Second, the Bank’s own compromise document, in clause 9.1.9, certified that there were no lapses in documentation or irregularity in the cash credit proposal as per the legal audit of 12 February 2009. Clause 25 of the same document certified that the compromise amount was in terms of RBI policy guidelines and was not lower than the distress sale value of the available securities. The Court found it was not proper for the Bank to belatedly initiate criminal proceedings after having made these certifications and after withdrawing its own proceedings from the DRT.
Third, the Bank had itself stated in the complaint to the CBI that fraud was first suspected on 20 December 2013, but no steps were taken at that stage because the Bank wanted to maximise recovery. The Court held that such conduct betrayed lack of good faith. If fraud was suspected in 2013, the complaint should have been lodged then. Instead, the Bank accepted the compromise, took the settlement money, issued a no-dues certificate, withdrew from the DRT, and only then — more than two years later — approached the CBI.
The Wider Concern: Sanctity of Settled Disputes
The Court went beyond the immediate facts to articulate a broader concern. It held that permitting the Bank to pursue criminal prosecution after the DRT-endorsed settlement would adversely impact the sanctity of such settlements, which had become part of judicial proceedings. The Court said that if such conduct were overlooked, commercial entities would be hesitant to seek resolution of banking disputes through compromise. This, the Court observed, would have a debilitating effect on the overall economy, particularly given the current focus on settlement of commercial disputes.

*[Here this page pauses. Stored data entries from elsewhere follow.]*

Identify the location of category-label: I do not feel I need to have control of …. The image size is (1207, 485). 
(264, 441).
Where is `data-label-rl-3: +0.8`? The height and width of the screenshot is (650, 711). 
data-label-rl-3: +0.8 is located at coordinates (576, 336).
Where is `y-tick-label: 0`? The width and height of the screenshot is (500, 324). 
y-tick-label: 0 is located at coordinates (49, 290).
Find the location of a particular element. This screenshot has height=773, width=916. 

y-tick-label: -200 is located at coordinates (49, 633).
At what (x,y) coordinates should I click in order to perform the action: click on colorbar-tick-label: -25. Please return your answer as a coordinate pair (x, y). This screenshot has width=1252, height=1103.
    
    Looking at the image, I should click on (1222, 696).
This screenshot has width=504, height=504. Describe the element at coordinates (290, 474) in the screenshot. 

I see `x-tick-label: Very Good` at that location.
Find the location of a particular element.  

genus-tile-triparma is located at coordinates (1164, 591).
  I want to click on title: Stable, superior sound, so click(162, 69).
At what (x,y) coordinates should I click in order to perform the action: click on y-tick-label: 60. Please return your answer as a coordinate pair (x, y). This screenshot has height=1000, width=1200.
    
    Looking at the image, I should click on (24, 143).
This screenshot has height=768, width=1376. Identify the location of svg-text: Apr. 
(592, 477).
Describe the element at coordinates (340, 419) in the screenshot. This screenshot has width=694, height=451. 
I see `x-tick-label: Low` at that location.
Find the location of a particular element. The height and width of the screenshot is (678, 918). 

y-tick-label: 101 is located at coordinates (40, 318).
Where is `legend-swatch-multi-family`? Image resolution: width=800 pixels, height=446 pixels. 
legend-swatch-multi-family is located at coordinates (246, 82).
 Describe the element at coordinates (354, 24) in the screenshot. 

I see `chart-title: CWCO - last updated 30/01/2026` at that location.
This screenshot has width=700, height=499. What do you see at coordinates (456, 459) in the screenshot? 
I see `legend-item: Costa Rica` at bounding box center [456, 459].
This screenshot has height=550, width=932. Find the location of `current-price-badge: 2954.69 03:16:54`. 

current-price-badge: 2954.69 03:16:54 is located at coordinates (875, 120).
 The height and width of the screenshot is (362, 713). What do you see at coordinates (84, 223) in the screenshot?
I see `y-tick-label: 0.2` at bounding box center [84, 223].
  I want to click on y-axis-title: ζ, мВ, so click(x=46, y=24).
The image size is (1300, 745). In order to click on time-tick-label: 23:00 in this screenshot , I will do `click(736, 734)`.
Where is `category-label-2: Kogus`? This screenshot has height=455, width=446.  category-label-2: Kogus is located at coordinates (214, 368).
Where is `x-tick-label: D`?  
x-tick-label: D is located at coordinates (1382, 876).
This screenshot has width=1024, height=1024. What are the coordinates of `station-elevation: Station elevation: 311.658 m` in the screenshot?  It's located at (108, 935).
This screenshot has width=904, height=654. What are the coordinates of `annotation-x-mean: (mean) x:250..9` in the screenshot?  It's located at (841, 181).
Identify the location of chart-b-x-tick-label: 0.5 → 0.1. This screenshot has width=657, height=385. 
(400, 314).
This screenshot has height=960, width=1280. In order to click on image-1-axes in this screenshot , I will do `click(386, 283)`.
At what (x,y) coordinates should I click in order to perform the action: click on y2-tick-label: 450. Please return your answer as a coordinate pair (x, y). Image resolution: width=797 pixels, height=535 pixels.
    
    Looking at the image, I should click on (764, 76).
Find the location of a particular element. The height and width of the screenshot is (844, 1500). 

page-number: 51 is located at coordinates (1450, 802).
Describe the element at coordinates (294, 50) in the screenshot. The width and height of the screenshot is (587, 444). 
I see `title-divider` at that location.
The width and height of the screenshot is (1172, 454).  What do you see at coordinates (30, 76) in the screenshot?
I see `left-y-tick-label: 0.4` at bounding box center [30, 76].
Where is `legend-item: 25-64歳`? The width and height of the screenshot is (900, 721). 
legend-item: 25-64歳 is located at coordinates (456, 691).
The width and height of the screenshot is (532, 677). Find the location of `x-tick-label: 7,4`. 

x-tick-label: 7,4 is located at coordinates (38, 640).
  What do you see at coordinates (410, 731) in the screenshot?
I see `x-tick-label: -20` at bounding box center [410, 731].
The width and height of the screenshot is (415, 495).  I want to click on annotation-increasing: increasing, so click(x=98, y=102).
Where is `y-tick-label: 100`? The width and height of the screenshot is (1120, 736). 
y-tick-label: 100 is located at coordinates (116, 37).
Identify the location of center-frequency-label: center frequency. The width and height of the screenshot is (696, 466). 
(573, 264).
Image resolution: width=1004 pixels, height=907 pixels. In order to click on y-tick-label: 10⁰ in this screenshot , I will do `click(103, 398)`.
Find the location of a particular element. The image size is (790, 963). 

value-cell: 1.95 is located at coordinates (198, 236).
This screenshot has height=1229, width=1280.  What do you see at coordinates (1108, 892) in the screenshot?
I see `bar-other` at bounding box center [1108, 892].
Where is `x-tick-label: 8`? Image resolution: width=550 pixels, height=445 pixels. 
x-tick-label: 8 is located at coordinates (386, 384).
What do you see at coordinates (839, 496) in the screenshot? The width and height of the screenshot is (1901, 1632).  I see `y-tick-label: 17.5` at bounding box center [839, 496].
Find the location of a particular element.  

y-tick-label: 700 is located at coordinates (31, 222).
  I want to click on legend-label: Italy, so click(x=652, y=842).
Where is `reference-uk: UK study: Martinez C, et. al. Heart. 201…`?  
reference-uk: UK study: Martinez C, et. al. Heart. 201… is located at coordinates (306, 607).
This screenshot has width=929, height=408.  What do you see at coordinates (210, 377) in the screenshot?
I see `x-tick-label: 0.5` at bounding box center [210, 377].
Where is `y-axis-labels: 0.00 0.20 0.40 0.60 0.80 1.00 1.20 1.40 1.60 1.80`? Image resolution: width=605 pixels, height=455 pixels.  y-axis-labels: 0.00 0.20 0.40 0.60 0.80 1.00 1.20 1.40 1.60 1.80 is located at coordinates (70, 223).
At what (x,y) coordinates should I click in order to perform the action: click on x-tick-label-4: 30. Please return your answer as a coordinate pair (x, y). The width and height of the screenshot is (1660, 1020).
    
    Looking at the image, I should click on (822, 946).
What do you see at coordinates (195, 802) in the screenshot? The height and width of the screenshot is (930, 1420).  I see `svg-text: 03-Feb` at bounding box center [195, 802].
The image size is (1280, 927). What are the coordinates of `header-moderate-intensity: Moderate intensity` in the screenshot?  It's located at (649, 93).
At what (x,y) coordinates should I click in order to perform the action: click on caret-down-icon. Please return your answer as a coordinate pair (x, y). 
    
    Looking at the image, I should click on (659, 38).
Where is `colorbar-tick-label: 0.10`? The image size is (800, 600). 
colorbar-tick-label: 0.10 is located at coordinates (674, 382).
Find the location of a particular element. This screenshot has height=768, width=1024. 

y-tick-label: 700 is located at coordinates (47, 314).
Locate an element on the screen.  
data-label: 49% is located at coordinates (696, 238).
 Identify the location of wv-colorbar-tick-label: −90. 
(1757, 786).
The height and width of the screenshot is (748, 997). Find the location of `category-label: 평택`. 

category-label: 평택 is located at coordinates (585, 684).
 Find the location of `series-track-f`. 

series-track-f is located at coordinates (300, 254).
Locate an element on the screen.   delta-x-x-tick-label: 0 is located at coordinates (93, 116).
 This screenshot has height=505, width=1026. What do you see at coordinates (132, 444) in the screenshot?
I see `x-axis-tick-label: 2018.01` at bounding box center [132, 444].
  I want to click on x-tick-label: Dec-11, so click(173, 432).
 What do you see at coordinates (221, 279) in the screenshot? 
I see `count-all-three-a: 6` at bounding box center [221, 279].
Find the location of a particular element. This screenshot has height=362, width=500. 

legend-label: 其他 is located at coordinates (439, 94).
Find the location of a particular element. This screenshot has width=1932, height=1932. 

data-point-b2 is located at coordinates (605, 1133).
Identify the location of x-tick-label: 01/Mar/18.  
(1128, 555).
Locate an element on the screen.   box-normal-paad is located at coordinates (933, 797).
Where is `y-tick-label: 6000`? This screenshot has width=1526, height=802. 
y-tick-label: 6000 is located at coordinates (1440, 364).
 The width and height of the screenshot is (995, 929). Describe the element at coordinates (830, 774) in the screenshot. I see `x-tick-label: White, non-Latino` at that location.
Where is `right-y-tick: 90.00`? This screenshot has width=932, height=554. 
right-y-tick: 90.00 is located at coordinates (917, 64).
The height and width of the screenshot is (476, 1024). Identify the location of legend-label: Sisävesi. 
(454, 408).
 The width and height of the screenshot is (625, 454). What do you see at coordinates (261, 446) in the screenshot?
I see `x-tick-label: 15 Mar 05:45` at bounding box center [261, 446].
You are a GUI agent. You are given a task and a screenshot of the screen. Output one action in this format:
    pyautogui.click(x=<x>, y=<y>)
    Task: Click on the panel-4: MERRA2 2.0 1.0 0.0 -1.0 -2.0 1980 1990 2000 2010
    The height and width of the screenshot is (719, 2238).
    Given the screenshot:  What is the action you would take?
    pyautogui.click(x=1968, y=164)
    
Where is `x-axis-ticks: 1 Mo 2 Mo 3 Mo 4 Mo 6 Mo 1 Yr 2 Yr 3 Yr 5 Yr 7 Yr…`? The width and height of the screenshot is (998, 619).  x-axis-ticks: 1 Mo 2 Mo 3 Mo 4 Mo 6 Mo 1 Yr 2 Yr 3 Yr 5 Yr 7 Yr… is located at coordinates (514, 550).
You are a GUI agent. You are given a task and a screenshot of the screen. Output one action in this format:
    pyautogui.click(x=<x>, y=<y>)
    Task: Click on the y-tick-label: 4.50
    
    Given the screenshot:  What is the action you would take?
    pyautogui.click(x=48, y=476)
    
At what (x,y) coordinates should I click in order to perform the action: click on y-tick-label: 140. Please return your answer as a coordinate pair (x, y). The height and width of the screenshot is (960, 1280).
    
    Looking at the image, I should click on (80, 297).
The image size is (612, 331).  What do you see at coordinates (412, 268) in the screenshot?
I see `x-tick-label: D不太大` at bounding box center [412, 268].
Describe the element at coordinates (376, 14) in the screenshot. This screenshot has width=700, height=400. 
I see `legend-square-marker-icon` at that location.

The Court also noted that none of the Bank officials had been chargesheeted, even though the complaint had specifically named two officials for accepting the property substitution without proper valuation. The CBI had given all Bank officials a clean chit, finding no proactive role in the sanction or enhancement of the credit limit. The Court found this asymmetry relevant to the overall picture.
Order
The Supreme Court allowed the criminal appeal. The impugned order of the High Court of Chhattisgarh dated 5 July 2024 was set aside. The chargesheet dated 27 November 2018 filed by the CBI and the charge-framing order of the Special Judicial Magistrate dated 20 February 2023 were quashed. No costs were awarded.